I decided to use a bikini bottom (882759003), because looking at other kaggle notebooks, I saw that bikini tops are usually bought
with a matching top. So I thought it was a good strategy to test our model.
""" 
bikini_bottom_id = int(882759003)
similar_items = article_similarity_matrix.loc[bikini_bottom_id].sort_values(ascending=False).reset_index()[1:6]
similar_items.set_axis(['article_id', 'similarity'], axis=1, inplace=False)
similar_items_detailed = pd.merge(similar_items, articles, how='inner')
similar_items_detailed

In [None]:
# This code displays the article (bikini bottom) that is used to for prediction 
import os
img = mpimg.imread(os.getcwd()+'\\photos\\'+str(bikini_bottom_id).zfill(10)+'.jpg')
imgplot = plt.imshow(img)
plt.show()

In [None]:
# These are the results for the prediction visualized.
article_ids = similar_items_detailed['article_id'].to_list()
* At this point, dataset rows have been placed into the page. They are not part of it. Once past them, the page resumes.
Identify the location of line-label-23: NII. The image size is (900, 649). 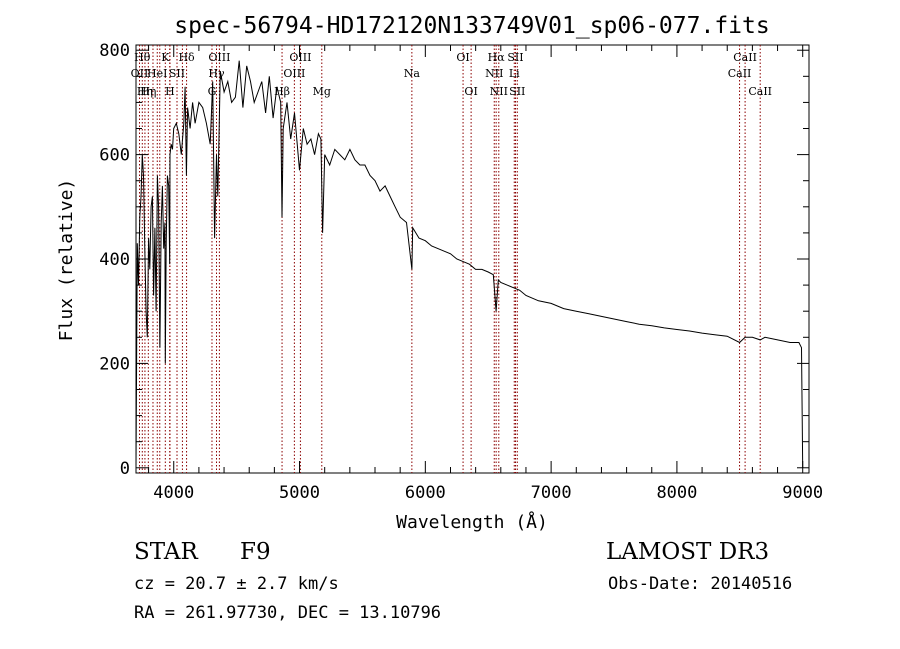
(494, 74).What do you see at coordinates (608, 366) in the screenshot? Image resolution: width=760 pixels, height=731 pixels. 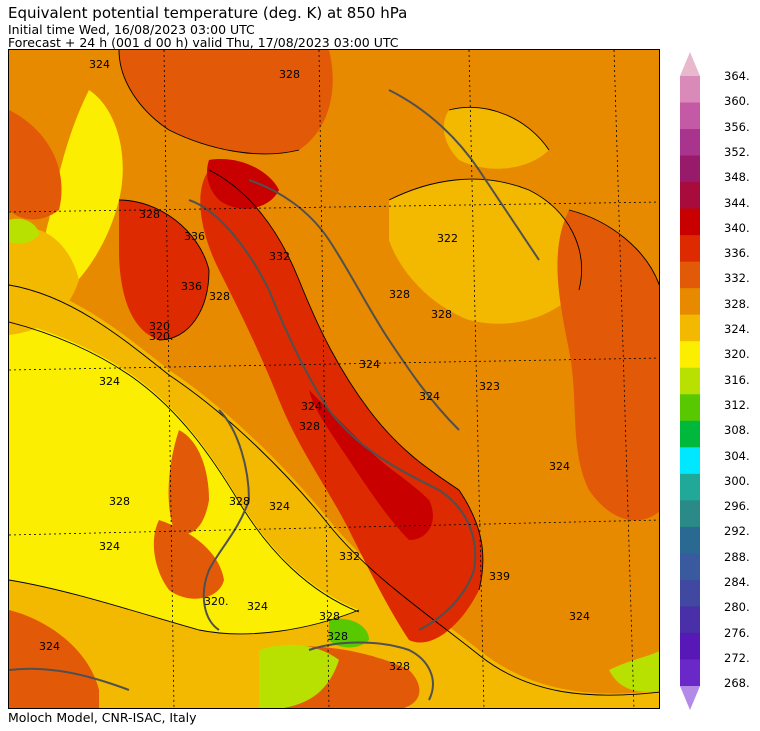 I see `field-zone-332-east` at bounding box center [608, 366].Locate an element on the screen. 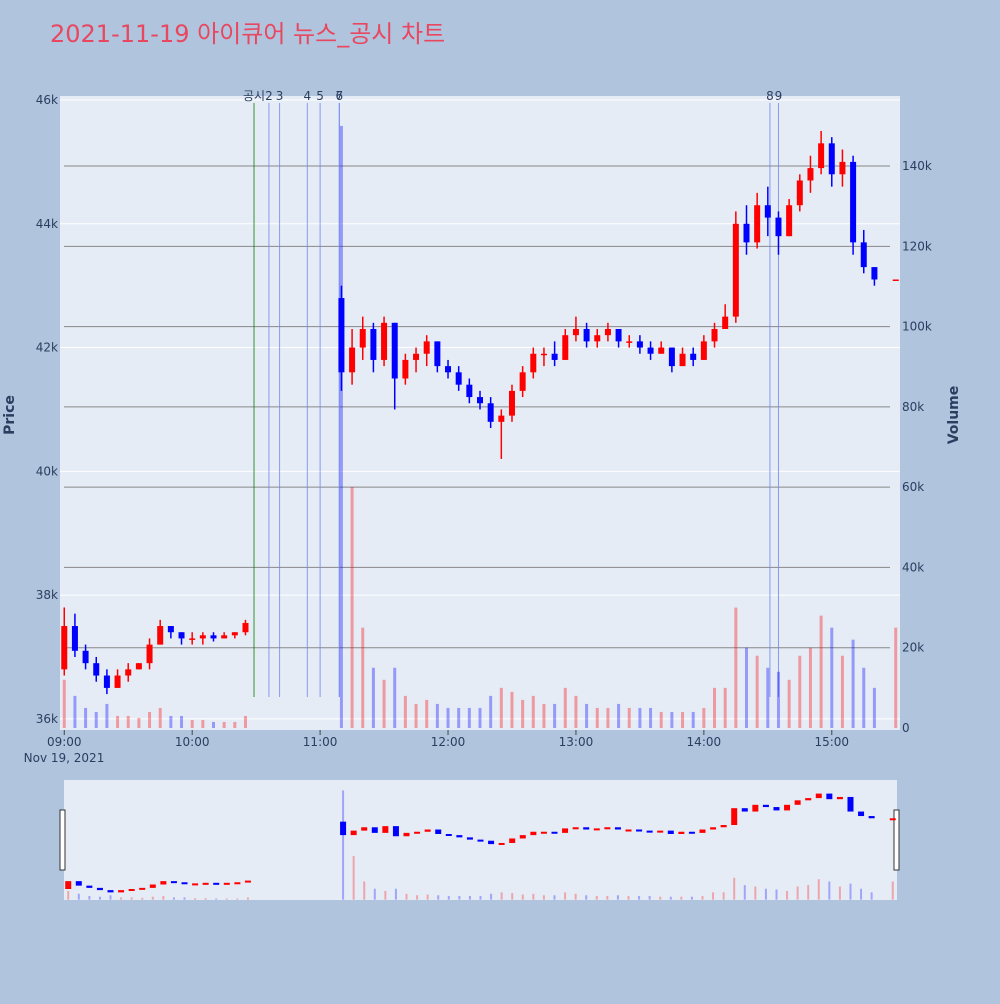  x-tick-label: 11:00 is located at coordinates (320, 742).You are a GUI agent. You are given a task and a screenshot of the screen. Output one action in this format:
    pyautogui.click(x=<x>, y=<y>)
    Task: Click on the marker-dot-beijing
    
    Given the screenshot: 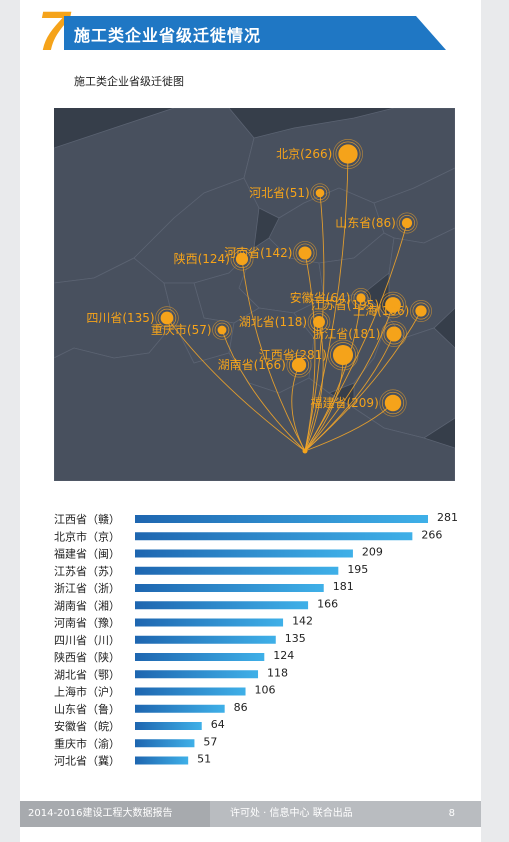 What is the action you would take?
    pyautogui.click(x=348, y=154)
    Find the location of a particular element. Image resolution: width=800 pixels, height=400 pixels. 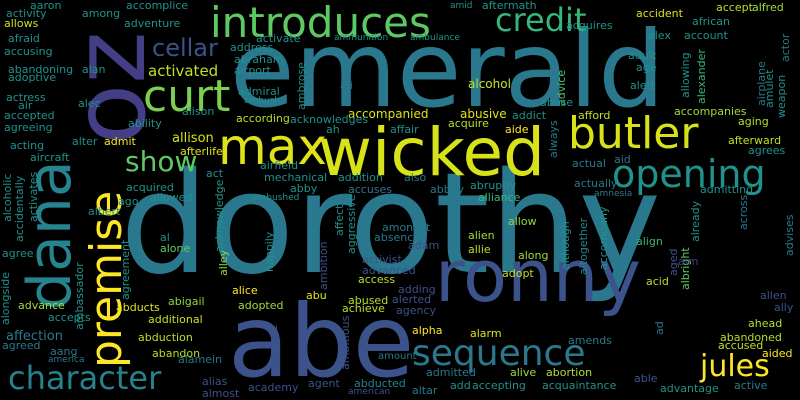

word-butler: butler is located at coordinates (634, 134).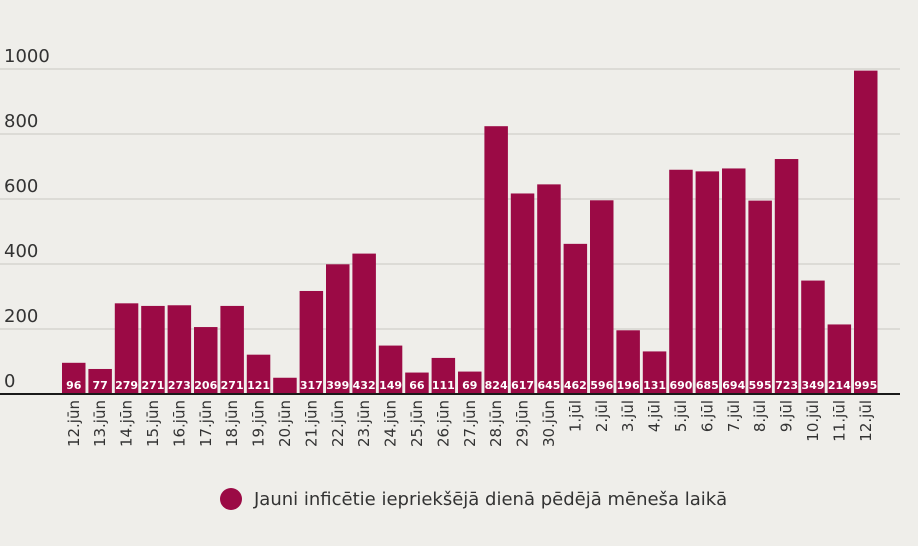  I want to click on y-axis-ticks: 0 200 400 600 800 1000, so click(27, 219).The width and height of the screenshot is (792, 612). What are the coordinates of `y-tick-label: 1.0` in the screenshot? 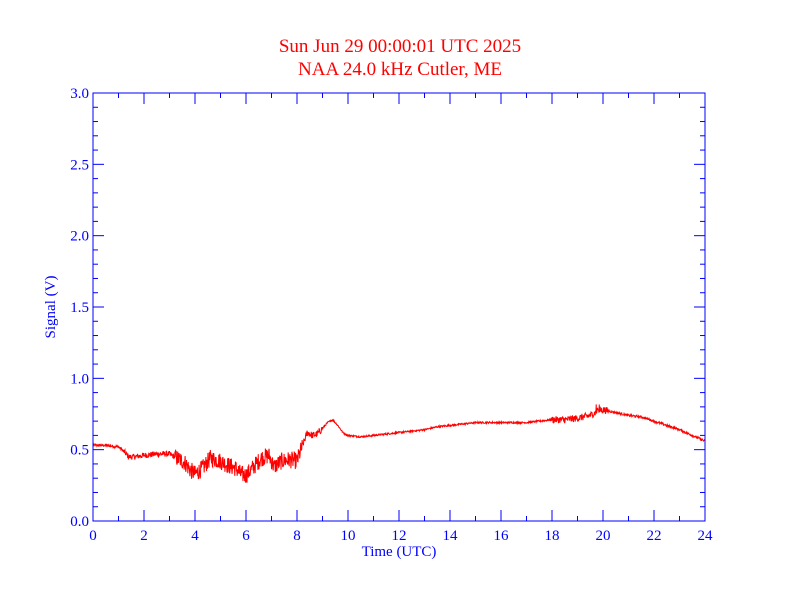 It's located at (80, 379).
fig = plt.figure(figsize=(20, 5))
columns = 5
rows = 1
for i in range(1, columns*rows +1):
    img = mpimg.imread(os.getcwd()+'\\photos\\'+str(article_ids[i-1]).zfill(10)+'.jpg')
    fig.add_subplot(rows, columns, i)
    plt.imshow(img)
plt.show()

As we can see, the method shows promising results for this clothing item. It reccomends the matching bikini top and shows alternative tops that are usually bought. It also reccomends hair clips which surprisingly people buy as well while shopping for bikini bottoms. This method needs to be further investigated and evaluated before it can be implemented. It also needs more thinking on how it can be implented efficiently, but I think this is out of scope for this assingment.